▶ Passage to read

==============================

Re: NFS hangs writing to SFS from SAS/Linux390 (moderately long)

Ashley Chaloner Fri, 11 Jul 2003 02:03:36 -0700

Ted,

I have had a similar situation mounting an NFS volume (from a Sun) to
either a RH-7.2 or a RH-RawHide VM.


The processes in question seem to be sleeping in function "down" or
"wait_on_inode". So they look like they're in uninterruptible sleep,
so they don't get scheduled, so they never receive their termination
signals.

The problem occurs with automount and ordinary mount, but much more
with automount. If a server goes down and the "hard" option is
specified, the client's process(es) rightly hang until the server
comes back. However, in this case, NFS handles seem to get lost/broken
in a way that the client's processes think the server is down when it
isn't, so they hang.

(Also, a particular annoyance is that processes in uninterruptible
sleep are counted in the load average so there is a high load average
without any load on the processor.)

Conclusion (guessed): The problem is in the kernel NFS code,
perhaps search the source for: wait_on_inode (in fs/inode.c),
nfs_wait_on_inode (in fs/inode.c), down (in asm/semaphore.h).

I hope this helps. (It looks at least like you're closer to absoving
the VMNFS side of things :-)

Ashley Chaloner.

----
DCS,UoW,UK.
http://www.dcs.warwick.ac.uk/~csuwf/
----

On Thu, 10 Jul 2003, Ted Manos wrote:
> Date: Thu, 10 Jul 2003 21:21:15 -0500
> From: Ted Manos <[EMAIL PROTECTED]>
> Reply-To: Linux on 390 Port <[EMAIL PROTECTED]>
> To: [EMAIL PROTECTED]
> Subject: NFS hangs writing to SFS from SAS/Linux390 (moderately long)

==============================

▶ Exercise aim
In the forum reply about NFS hangs, with which kind of mounting does the problem occur much more often?

▶ Supplied data
==============================

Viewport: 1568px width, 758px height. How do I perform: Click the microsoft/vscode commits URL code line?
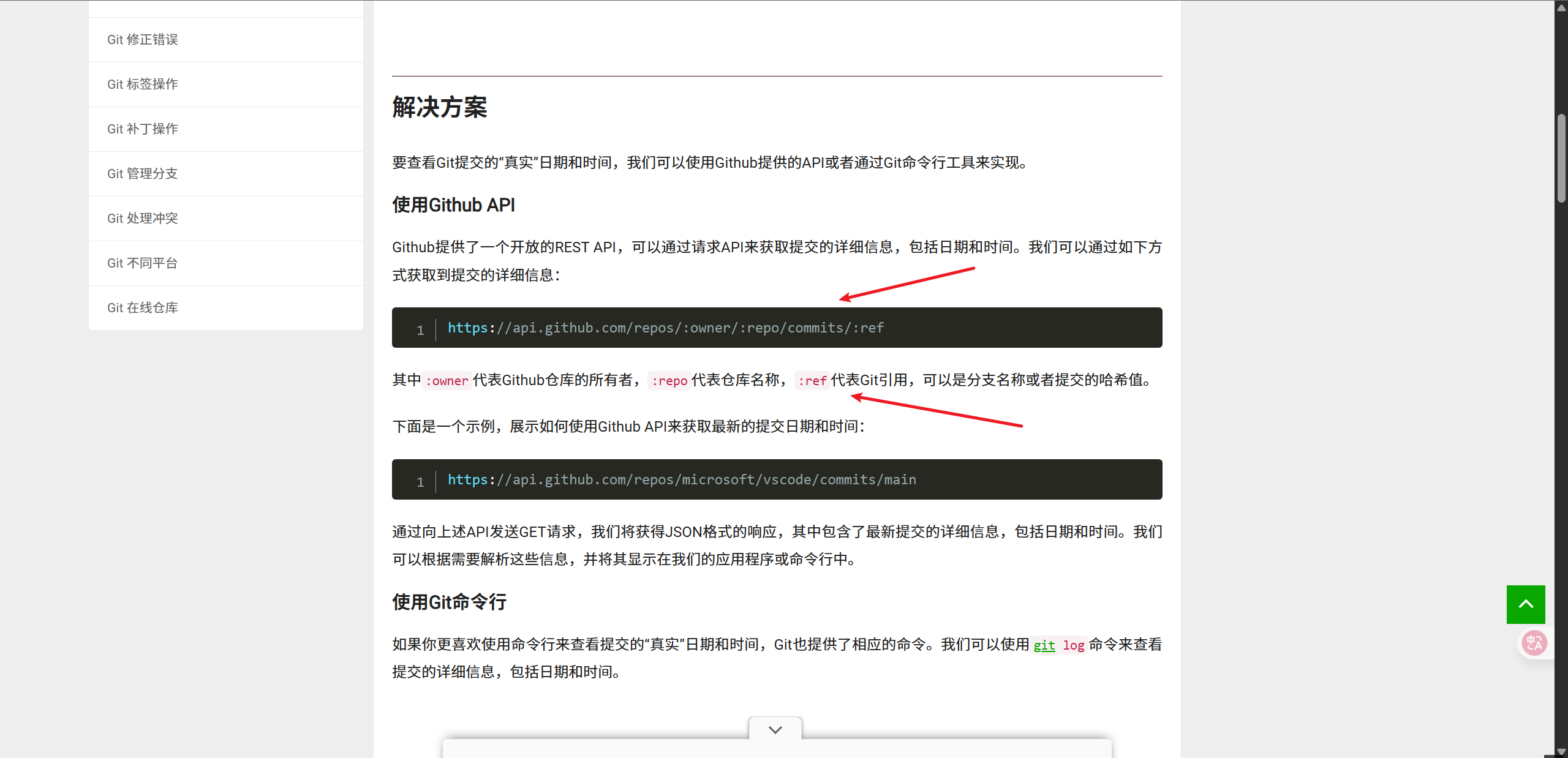pos(681,480)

==============================

▶ Task output
With automount.